Thursday, October 24, 2013

23 weeks (1 more week til viability)

I get that the title of this post is a little bit morbid. But, when you try, and try to have a baby, and your only prior experience with pregnancy is loss, you do pay attention to dates, and at what dates your baby could actually come out and survive. 24 weeks is the mark of viability for a fetus (fetus= baby in your uterus). If baby girl comes out a week from today, God forbid, she has a 50/50 chance of surviving. This is because in the 23rd week lungs start the beginnings of being able to function. 24 weeks has been a secret goal of mine because of that. Granted, I have no reason for concern, my cervix is long and closed according to my doc at my last appointment, and I have not had any contractions to speak of (knock on wood). I hope she stays in there and cooks quite a while longer!

At 23 weeks I am visibly pregnant. I am over 20 pounds heavier than my pre-pregnancy weight. I am done weighing myself. So, we are just going to stay with "over 20 lbs." LOL. There are some not so sexy or exciting things that go on when you are pregnant that I would like to post here. I am doing this because no one told me, and I wish someone would have. It would have saved some terrified googling, and reading my "mayo clinic pregnancy guide book" under pressure. So, if you don't know me and my TMI abilities, read on with caution.

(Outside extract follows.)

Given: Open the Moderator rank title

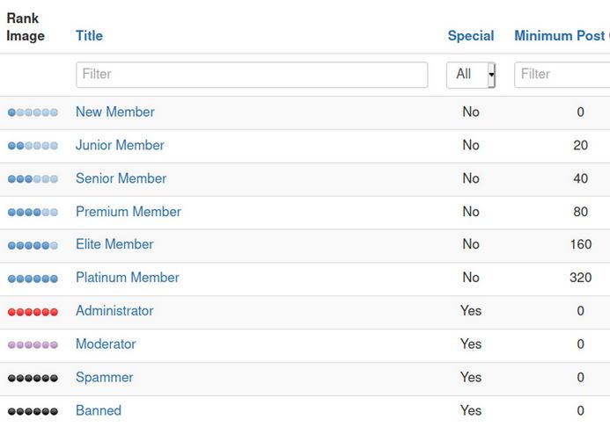Looking at the screenshot, I should tap(106, 344).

1. You will be constipated. And I'm talking not going every day, pushing til you think you will deliver your baby constipated. Take the damn stool softener every day. Don't forget. I eat plenty of fiber and drink plenty of water, or at least plenty of fluid and it still wasn't enough. Colace is my life saver. Use it.

2. Constipation = hemorrhoids. I'm not going to say more. Just know that one thing leads to another.

3. Buy stock in pantyliners. Your reproductive parts are busy growing a human. And part of that is protecting said human by making acidic discharge that will come out of you. Plentifully. Also, you will start to(in about the 5th month) leak urine. Maybe you'll laugh too hard, maybe you will wipe to get on with life after peeing for the 100th time that day and you weren't quite done. Buy pantyliners.

4. Your nipples will get bigger, darker and puffy. The word bigger is not a word I would use to describe what your boobs will do. Your boobs will take over your chest. I have a friend who literally stares at my boobs and comments on them every time I see her. She has had a BOOB JOB and they look big to her. Another friend who has had two kids calls hers "national geographic boobs" and I get it.

5. Do not, for any reason, look at your southerns with a mirror. There is a lot of blood flow happening down there and things will get swollen and change colors. This may scare you and make you think you have labial cancer. You don't, but just don't look. No one needs to see that. Except your OB, s/he gets paid for this stuff.

I am going to stop there because some of you don't have kids yet and I don't want to be the reason you reached for that second bottle of wine, or whisky tonight. Just know that I am here, I am honest, and I am willing to answer all your questions when your time comes. And I will warn you about this not so pleasant stuff so you don't get the crap scared out of you too.

Hands down, my favorite thing is still feeling her move :) And I actually really like it that friends and people at work rub my belly. I feel so special and loved....and blessed, always blessed.